— ENTRIES SUPPLIED —
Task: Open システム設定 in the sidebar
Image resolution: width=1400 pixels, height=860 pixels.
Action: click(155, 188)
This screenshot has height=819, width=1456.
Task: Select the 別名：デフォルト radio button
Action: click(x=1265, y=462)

— DESCRIPTION OF THE TASK —
Set down each line of the material above without a single alteration.

— RESULT OF THE EXERCISE —
Task: Open システム設定 in the sidebar
Image resolution: width=1400 pixels, height=860 pixels.
Action: click(155, 188)
This screenshot has height=819, width=1456.
Task: Select the 別名：デフォルト radio button
Action: click(x=1265, y=462)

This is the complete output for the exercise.